The Manganos, who were released on their own recognizance, were not available for comment Wednesday. But Cobb, speaking on their behalf, said they described to him a hellish scene in which torrents of water consumed the home within 20 minutes. He said the Manganos also dispute that the parish made an offer to help them evacuate as Katrina bore down Aug. 29.

Cobb said the Manganos told him it wasn't even raining after the storm when they went outside, but that they heard some noise and saw water coming toward the home. "The water kept coming and coming to the point they had to bust out the windows and float out patients on their mattresses," he said.

Inside the home Wednesday, muck 6 to 8 inches deep covered the floor. Furniture, wheelchairs and mattresses appeared tossed about as if in an explosion, testament to the flood's power. A water mark smirched the wall above most doorways.
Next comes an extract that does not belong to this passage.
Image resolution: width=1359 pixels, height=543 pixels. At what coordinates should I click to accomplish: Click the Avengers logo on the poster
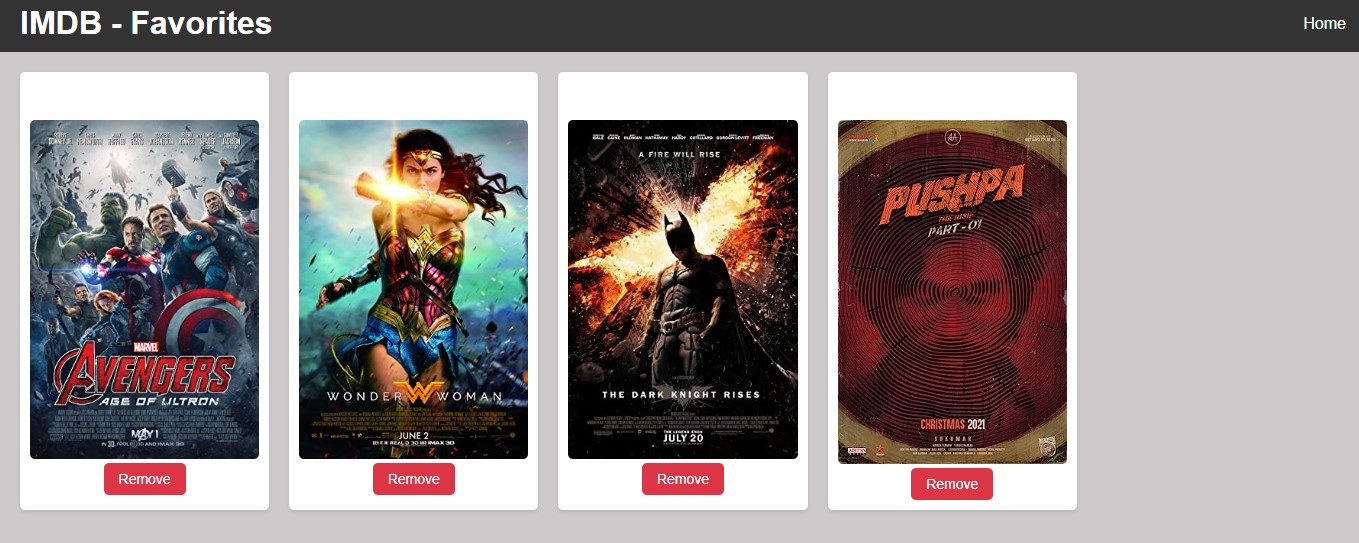[x=144, y=377]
Oddly, in room after room along the long main hallway, pictures of residents' loved ones still hung on walls, seemingly undisturbed.

Cobb said the home had never flooded before, not even during Hurricane Betsy in 1965. He blamed levee breaks - not the lack of an early evacuation - for the deaths.

He said the Manganos and others at the home scrambled to get boats, in some cases shooting locks off nearby gates, to help save 52 people. Of those, 24 were residents; the others were staffers and their families.

"They're heroes, not criminals," Cobb said. "Somebody ought to be giving them medals."

Cobb disputed that St. Bernard coroner Bryan Bertucci offered two buses to evacuate residents before the worst of the storm hit. Cobb said the Manganos said they spoke with Bertucci before the storm, but that it was a routine conversation about removing the body of a woman who had died earlier of natural causes.

But parish and state officials say the home is to blame for the 34 deaths.

State Attorney General Charles Foti, in announcing the arrests Tuesday, said the home is required by law to follow a mandatory evacuation plan filed with parish government for hurricanes stronger that Category 2. Katrina made landfall as a Category 4.

Told of Cobb's reference to the Manganos as heroes, Larry Ingargiola, St. Bernard Parish's director of emergency preparedness, flashed his middle finger and asked a reporter: "Can you quote this in your paper?"